The goal of the hackathon was to engineer features and fit a model that will correctly predict the GDPR scores of legal documents.
- python 3.0
- scikit-learn
- numpy
- spacy (and english model)
- nltk
- textstat
- The dataset is a corpus of privacy notices which have been extracted by a web crawler and a list of scores associated with each document ID. The document’s ID appears in the filename.
- You are first required to extract features from the textual documents, document***.txt . The list of features that you should extract is given in the table below. Further resources and tips for how to extract the feature using python code are also given.
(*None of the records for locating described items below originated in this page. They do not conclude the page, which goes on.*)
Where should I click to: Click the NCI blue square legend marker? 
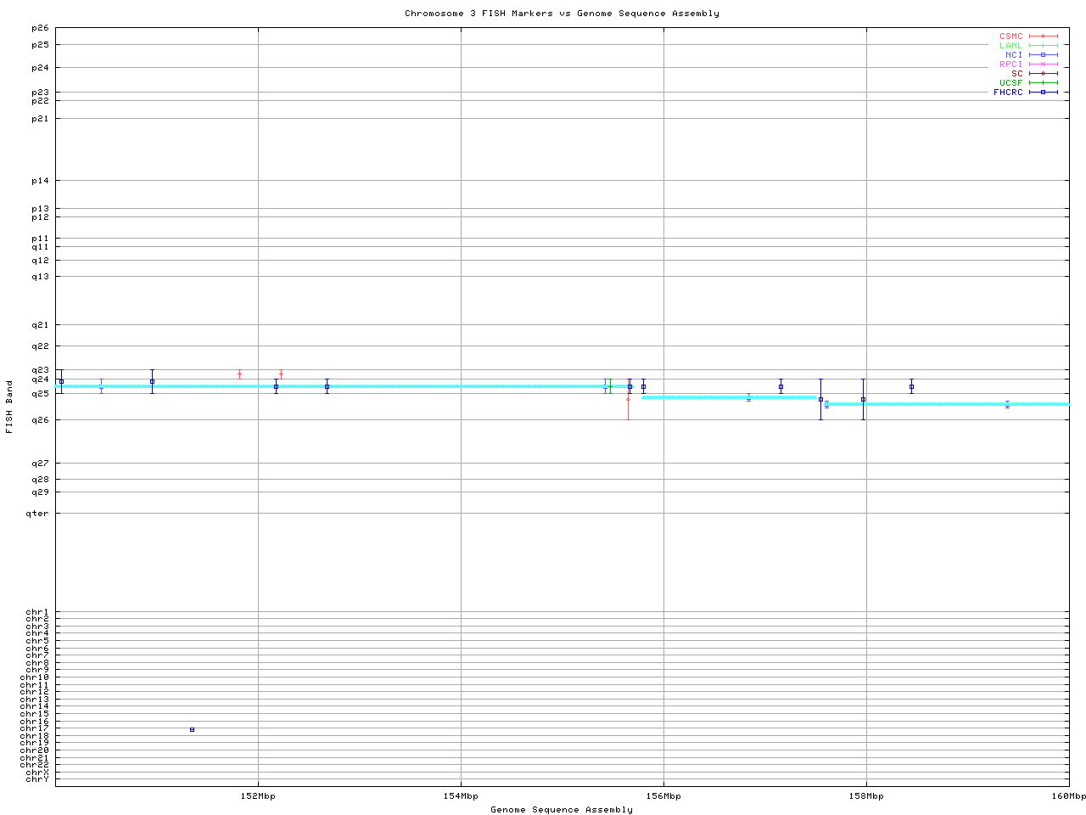coord(1043,55)
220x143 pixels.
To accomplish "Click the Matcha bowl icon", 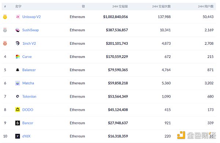I will (18, 83).
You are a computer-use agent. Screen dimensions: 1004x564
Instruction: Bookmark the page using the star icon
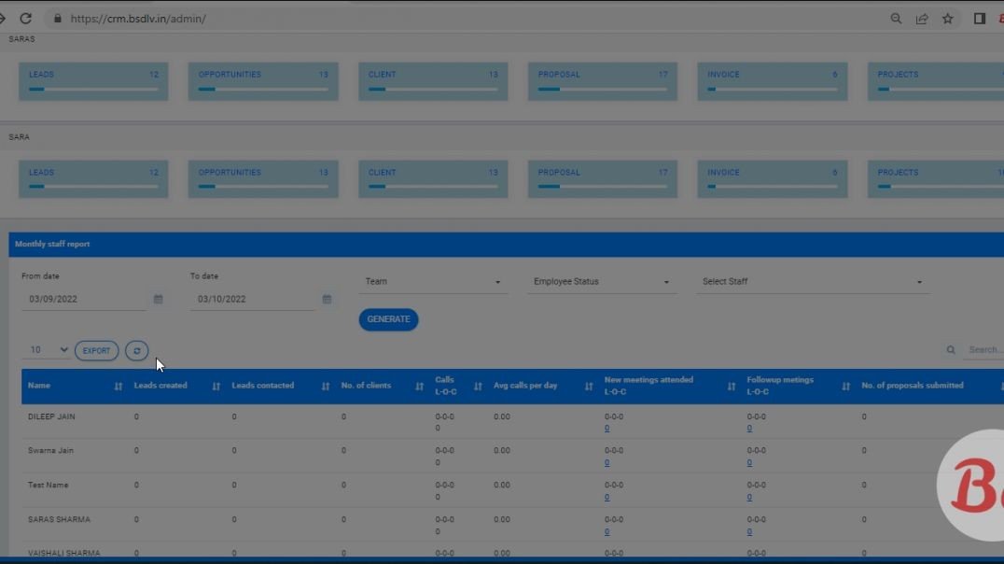point(946,18)
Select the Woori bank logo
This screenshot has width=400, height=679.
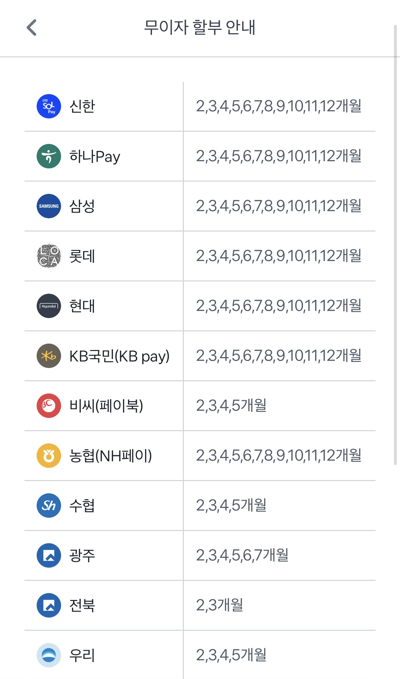49,655
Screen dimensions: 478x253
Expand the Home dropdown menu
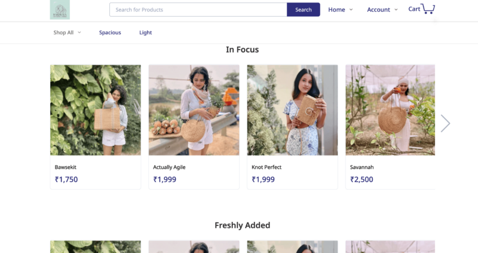point(341,10)
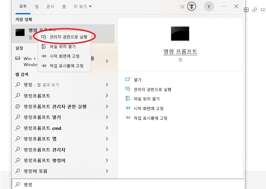Viewport: 266px width, 189px height.
Task: Open the command prompt app icon
Action: pyautogui.click(x=20, y=33)
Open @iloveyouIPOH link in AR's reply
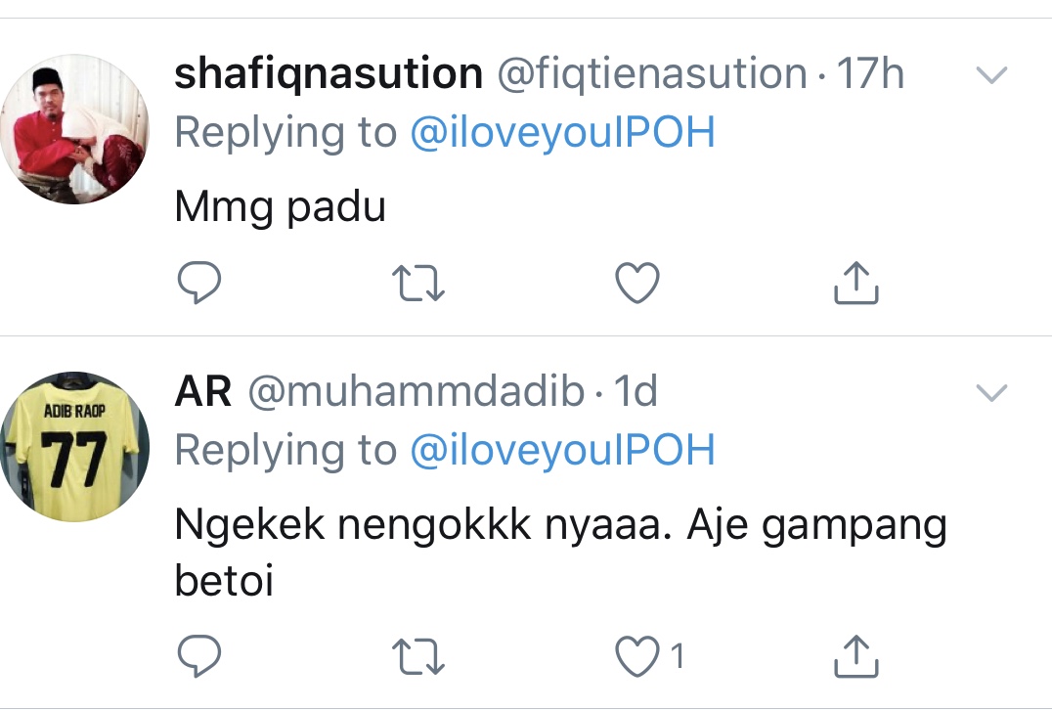 (x=562, y=450)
We also specify recommended python libraries for performing the task, but you are free to use any approach or tool.
- Read the description of each feature carefully and integrate the code into your main code so that it generates a feature set which might look like the example feature set in example.csv.
- Normalize your feature set and combine the labels provided in training labels.csv. Note that the labels are integers between 1 and 5, representing the strength of the document. 5 is the highest.
- Split your dataset into training and testing, use cross-validation or otherwise.
- Apply a machine learning multi-classifier to the labeled, normalized, training set. You might want to start from the multi-logistic classifier example with the IRIS dataset in scikit-learn.
- Use the F1-score to assess the performance of the multi-classifier.
- Optionally, assess the model for over-fitting.
- When you receive the testing corpus (note this is not provided at the beginning of the hackathon), apply your model to the processed text documents and generate scores. Store your results in a file with document Id and predicted score. See sample submission.csv. Note that the submission need not be sorted by id.
The team with the highest mean f1-score on the submitted model output will win the competition. There are currently prizes for the top three teams who may be required to give a quick presentation at GCSI 2018. Good luck!